[Items from a dataset]
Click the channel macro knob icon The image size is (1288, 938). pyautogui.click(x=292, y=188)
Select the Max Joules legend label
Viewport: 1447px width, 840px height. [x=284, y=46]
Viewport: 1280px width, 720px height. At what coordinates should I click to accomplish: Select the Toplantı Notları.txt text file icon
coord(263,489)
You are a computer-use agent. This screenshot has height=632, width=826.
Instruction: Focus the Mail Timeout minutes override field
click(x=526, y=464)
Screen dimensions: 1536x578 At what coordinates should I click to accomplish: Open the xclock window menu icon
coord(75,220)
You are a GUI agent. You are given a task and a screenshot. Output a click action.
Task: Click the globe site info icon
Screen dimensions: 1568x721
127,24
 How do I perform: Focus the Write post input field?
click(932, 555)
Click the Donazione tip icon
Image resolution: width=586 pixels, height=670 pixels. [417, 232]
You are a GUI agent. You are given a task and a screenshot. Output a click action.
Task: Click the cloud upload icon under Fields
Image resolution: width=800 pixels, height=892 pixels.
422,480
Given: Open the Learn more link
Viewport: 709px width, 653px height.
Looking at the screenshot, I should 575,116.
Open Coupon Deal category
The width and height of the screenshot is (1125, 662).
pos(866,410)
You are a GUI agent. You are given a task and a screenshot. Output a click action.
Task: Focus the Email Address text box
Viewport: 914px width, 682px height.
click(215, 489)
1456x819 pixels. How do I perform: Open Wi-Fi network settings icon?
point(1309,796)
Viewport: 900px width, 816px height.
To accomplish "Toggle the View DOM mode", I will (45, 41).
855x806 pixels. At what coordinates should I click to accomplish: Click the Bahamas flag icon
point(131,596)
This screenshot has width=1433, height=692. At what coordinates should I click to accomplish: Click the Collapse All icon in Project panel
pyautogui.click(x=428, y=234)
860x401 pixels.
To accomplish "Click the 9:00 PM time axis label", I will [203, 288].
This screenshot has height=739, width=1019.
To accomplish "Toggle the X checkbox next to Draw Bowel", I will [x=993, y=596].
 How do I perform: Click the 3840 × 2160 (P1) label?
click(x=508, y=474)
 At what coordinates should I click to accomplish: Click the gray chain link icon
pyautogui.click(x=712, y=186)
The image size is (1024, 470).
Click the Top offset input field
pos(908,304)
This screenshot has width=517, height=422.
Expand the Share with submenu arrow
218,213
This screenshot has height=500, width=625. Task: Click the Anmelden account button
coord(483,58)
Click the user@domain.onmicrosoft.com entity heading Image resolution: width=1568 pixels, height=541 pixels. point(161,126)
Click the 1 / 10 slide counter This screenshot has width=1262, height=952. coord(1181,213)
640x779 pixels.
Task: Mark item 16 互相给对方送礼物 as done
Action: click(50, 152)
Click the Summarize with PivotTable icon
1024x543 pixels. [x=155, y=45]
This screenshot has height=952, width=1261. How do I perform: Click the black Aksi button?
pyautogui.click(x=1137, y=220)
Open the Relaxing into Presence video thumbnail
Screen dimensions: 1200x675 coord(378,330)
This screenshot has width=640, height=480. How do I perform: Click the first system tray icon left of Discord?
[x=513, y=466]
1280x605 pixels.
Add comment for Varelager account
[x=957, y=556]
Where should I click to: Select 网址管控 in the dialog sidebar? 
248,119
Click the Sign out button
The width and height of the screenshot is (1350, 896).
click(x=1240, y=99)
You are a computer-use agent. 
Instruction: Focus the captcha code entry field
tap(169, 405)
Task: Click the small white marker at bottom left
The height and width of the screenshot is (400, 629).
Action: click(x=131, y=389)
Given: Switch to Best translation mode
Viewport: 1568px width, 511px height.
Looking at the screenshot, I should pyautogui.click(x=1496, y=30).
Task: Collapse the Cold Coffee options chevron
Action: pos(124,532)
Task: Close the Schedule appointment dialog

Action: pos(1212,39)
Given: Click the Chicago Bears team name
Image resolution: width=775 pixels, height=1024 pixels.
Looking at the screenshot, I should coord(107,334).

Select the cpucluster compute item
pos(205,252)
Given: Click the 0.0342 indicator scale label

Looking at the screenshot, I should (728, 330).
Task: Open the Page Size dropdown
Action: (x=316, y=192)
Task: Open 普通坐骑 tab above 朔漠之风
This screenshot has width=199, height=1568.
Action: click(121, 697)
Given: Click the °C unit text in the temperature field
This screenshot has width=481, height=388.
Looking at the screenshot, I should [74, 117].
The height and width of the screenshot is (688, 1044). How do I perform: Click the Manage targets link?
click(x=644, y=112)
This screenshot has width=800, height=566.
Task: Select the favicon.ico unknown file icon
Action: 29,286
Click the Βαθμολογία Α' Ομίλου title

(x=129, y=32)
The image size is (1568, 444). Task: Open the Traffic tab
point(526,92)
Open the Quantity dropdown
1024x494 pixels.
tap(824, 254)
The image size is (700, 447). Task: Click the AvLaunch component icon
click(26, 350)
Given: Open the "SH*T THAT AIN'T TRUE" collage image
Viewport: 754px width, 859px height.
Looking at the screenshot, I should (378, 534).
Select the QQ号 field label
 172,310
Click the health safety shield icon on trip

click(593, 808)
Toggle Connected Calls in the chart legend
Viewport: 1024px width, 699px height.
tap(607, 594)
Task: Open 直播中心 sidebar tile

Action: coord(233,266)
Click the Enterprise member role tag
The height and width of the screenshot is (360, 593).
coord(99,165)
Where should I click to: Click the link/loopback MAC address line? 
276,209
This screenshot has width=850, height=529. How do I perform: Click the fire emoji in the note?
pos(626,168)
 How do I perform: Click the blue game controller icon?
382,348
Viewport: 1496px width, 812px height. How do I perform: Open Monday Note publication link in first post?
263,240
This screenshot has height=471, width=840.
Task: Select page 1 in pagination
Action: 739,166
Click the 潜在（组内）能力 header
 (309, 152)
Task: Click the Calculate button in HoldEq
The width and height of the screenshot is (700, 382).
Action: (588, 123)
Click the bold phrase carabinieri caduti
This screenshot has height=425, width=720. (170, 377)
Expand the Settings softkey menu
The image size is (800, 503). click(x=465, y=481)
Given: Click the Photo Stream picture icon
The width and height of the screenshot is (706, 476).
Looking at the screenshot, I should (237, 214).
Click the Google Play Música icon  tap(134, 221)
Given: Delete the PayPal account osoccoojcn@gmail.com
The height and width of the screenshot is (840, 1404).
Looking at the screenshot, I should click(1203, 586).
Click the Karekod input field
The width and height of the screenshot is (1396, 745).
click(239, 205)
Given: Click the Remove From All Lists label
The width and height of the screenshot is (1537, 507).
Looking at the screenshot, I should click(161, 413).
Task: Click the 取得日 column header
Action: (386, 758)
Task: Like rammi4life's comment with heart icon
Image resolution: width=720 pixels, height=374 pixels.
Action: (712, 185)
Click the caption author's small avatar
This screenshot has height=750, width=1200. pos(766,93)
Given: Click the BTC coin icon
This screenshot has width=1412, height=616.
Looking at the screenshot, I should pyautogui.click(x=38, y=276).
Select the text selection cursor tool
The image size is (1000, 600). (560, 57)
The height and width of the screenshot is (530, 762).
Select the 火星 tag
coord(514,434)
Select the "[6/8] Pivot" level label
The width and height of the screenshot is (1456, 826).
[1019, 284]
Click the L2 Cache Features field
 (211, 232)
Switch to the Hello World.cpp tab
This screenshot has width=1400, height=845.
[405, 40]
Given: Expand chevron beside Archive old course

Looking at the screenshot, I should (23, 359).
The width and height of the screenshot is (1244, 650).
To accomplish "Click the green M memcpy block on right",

**WHAT IS NEEDED:** The records shown above should be given again word for word.

**RESULT OF THE TASK:**
Click the channel macro knob icon The image size is (1288, 938). pyautogui.click(x=292, y=188)
Select the Max Joules legend label
Viewport: 1447px width, 840px height. [x=284, y=46]
Viewport: 1280px width, 720px height. At what coordinates should I click to accomplish: Select the Toplantı Notları.txt text file icon
coord(263,489)
You are a computer-use agent. This screenshot has height=632, width=826.
Instruction: Focus the Mail Timeout minutes override field
click(x=526, y=464)
Screen dimensions: 1536x578 At what coordinates should I click to accomplish: Open the xclock window menu icon
coord(75,220)
You are a GUI agent. You are given a task and a screenshot. Output a click action.
Task: Click the globe site info icon
Screen dimensions: 1568x721
127,24
 How do I perform: Focus the Write post input field?
click(932, 555)
Click the Donazione tip icon
Image resolution: width=586 pixels, height=670 pixels. [417, 232]
You are a GUI agent. You are given a task and a screenshot. Output a click action.
Task: Click the cloud upload icon under Fields
Image resolution: width=800 pixels, height=892 pixels.
422,480
Given: Open the Learn more link
Viewport: 709px width, 653px height.
Looking at the screenshot, I should 575,116.
Open Coupon Deal category
The width and height of the screenshot is (1125, 662).
pos(866,410)
You are a GUI agent. You are given a task and a screenshot. Output a click action.
Task: Focus the Email Address text box
Viewport: 914px width, 682px height.
click(215, 489)
1456x819 pixels. How do I perform: Open Wi-Fi network settings icon?
point(1309,796)
Viewport: 900px width, 816px height.
To accomplish "Toggle the View DOM mode", I will (45, 41).
855x806 pixels. At what coordinates should I click to accomplish: Click the Bahamas flag icon
point(131,596)
This screenshot has width=1433, height=692. At what coordinates should I click to accomplish: Click the Collapse All icon in Project panel
pyautogui.click(x=428, y=234)
860x401 pixels.
To accomplish "Click the 9:00 PM time axis label", I will [203, 288].
This screenshot has height=739, width=1019.
To accomplish "Toggle the X checkbox next to Draw Bowel", I will [x=993, y=596].
 How do I perform: Click the 3840 × 2160 (P1) label?
click(x=508, y=474)
 At what coordinates should I click to accomplish: Click the gray chain link icon
pyautogui.click(x=712, y=186)
The image size is (1024, 470).
Click the Top offset input field
pos(908,304)
This screenshot has width=517, height=422.
Expand the Share with submenu arrow
218,213
This screenshot has height=500, width=625. Task: Click the Anmelden account button
coord(483,58)
Click the user@domain.onmicrosoft.com entity heading Image resolution: width=1568 pixels, height=541 pixels. point(161,126)
Click the 1 / 10 slide counter This screenshot has width=1262, height=952. coord(1181,213)
640x779 pixels.
Task: Mark item 16 互相给对方送礼物 as done
Action: click(50, 152)
Click the Summarize with PivotTable icon
1024x543 pixels. [x=155, y=45]
This screenshot has height=952, width=1261. How do I perform: Click the black Aksi button?
pyautogui.click(x=1137, y=220)
Open the Relaxing into Presence video thumbnail
Screen dimensions: 1200x675 coord(378,330)
This screenshot has width=640, height=480. How do I perform: Click the first system tray icon left of Discord?
[x=513, y=466]
1280x605 pixels.
Add comment for Varelager account
[x=957, y=556]
Where should I click to: Select 网址管控 in the dialog sidebar? 
248,119
Click the Sign out button
The width and height of the screenshot is (1350, 896).
click(x=1240, y=99)
You are a computer-use agent. 
Instruction: Focus the captcha code entry field
tap(169, 405)
Task: Click the small white marker at bottom left
The height and width of the screenshot is (400, 629).
Action: click(x=131, y=389)
Given: Switch to Best translation mode
Viewport: 1568px width, 511px height.
Looking at the screenshot, I should pyautogui.click(x=1496, y=30).
Task: Collapse the Cold Coffee options chevron
Action: pos(124,532)
Task: Close the Schedule appointment dialog

Action: pos(1212,39)
Given: Click the Chicago Bears team name
Image resolution: width=775 pixels, height=1024 pixels.
Looking at the screenshot, I should coord(107,334).

Select the cpucluster compute item
pos(205,252)
Given: Click the 0.0342 indicator scale label

Looking at the screenshot, I should (728, 330).
Task: Open the Page Size dropdown
Action: (x=316, y=192)
Task: Open 普通坐骑 tab above 朔漠之风
This screenshot has width=199, height=1568.
Action: click(121, 697)
Given: Click the °C unit text in the temperature field
This screenshot has width=481, height=388.
Looking at the screenshot, I should [74, 117].
The height and width of the screenshot is (688, 1044). How do I perform: Click the Manage targets link?
click(x=644, y=112)
This screenshot has width=800, height=566.
Task: Select the favicon.ico unknown file icon
Action: 29,286
Click the Βαθμολογία Α' Ομίλου title

(x=129, y=32)
The image size is (1568, 444). Task: Open the Traffic tab
point(526,92)
Open the Quantity dropdown
1024x494 pixels.
tap(824, 254)
The image size is (700, 447). Task: Click the AvLaunch component icon
click(26, 350)
Given: Open the "SH*T THAT AIN'T TRUE" collage image
Viewport: 754px width, 859px height.
Looking at the screenshot, I should (378, 534).
Select the QQ号 field label
 172,310
Click the health safety shield icon on trip

click(593, 808)
Toggle Connected Calls in the chart legend
Viewport: 1024px width, 699px height.
tap(607, 594)
Task: Open 直播中心 sidebar tile

Action: coord(233,266)
Click the Enterprise member role tag
The height and width of the screenshot is (360, 593).
coord(99,165)
Where should I click to: Click the link/loopback MAC address line? 
276,209
This screenshot has width=850, height=529. How do I perform: Click the fire emoji in the note?
pos(626,168)
 How do I perform: Click the blue game controller icon?
382,348
Viewport: 1496px width, 812px height. How do I perform: Open Monday Note publication link in first post?
263,240
This screenshot has height=471, width=840.
Task: Select page 1 in pagination
Action: 739,166
Click the 潜在（组内）能力 header
 (309, 152)
Task: Click the Calculate button in HoldEq
The width and height of the screenshot is (700, 382).
Action: (588, 123)
Click the bold phrase carabinieri caduti
This screenshot has height=425, width=720. (170, 377)
Expand the Settings softkey menu
The image size is (800, 503). click(x=465, y=481)
Given: Click the Photo Stream picture icon
The width and height of the screenshot is (706, 476).
Looking at the screenshot, I should (237, 214).
Click the Google Play Música icon  tap(134, 221)
Given: Delete the PayPal account osoccoojcn@gmail.com
The height and width of the screenshot is (840, 1404).
Looking at the screenshot, I should click(1203, 586).
Click the Karekod input field
The width and height of the screenshot is (1396, 745).
click(239, 205)
Given: Click the Remove From All Lists label
The width and height of the screenshot is (1537, 507).
Looking at the screenshot, I should click(161, 413).
Task: Click the 取得日 column header
Action: (386, 758)
Task: Like rammi4life's comment with heart icon
Image resolution: width=720 pixels, height=374 pixels.
Action: (712, 185)
Click the caption author's small avatar
This screenshot has height=750, width=1200. pos(766,93)
Given: Click the BTC coin icon
This screenshot has width=1412, height=616.
Looking at the screenshot, I should pyautogui.click(x=38, y=276).
Select the text selection cursor tool
The image size is (1000, 600). (560, 57)
The height and width of the screenshot is (530, 762).
Select the 火星 tag
coord(514,434)
Select the "[6/8] Pivot" level label
The width and height of the screenshot is (1456, 826).
[1019, 284]
Click the L2 Cache Features field
 (211, 232)
Switch to the Hello World.cpp tab
This screenshot has width=1400, height=845.
[405, 40]
Given: Expand chevron beside Archive old course

Looking at the screenshot, I should (23, 359).
The width and height of the screenshot is (1244, 650).
To accomplish "Click the green M memcpy block on right",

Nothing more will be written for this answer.